■ Aim
Repeat word for word the lines below, from the line that contains "This screenshot has" through the end of the items, and leave the pictures out.

■ Data on locating visible targets
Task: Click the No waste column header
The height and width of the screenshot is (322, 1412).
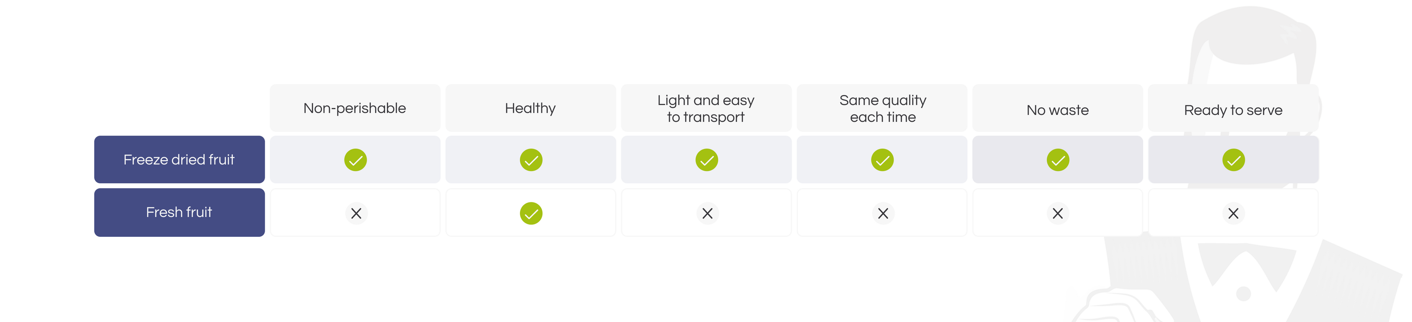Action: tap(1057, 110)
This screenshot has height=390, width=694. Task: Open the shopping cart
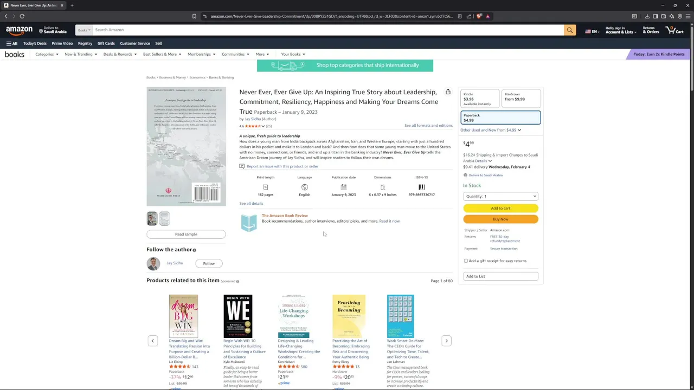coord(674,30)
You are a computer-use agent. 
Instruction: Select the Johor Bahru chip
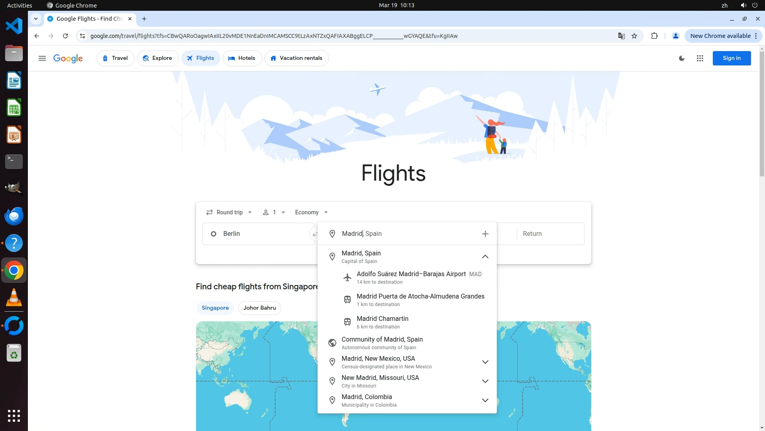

■ Result of the exercise
This screenshot has height=390, width=694. Task: Open the shopping cart
coord(674,30)
You are a computer-use agent. 
Instruction: Select the Johor Bahru chip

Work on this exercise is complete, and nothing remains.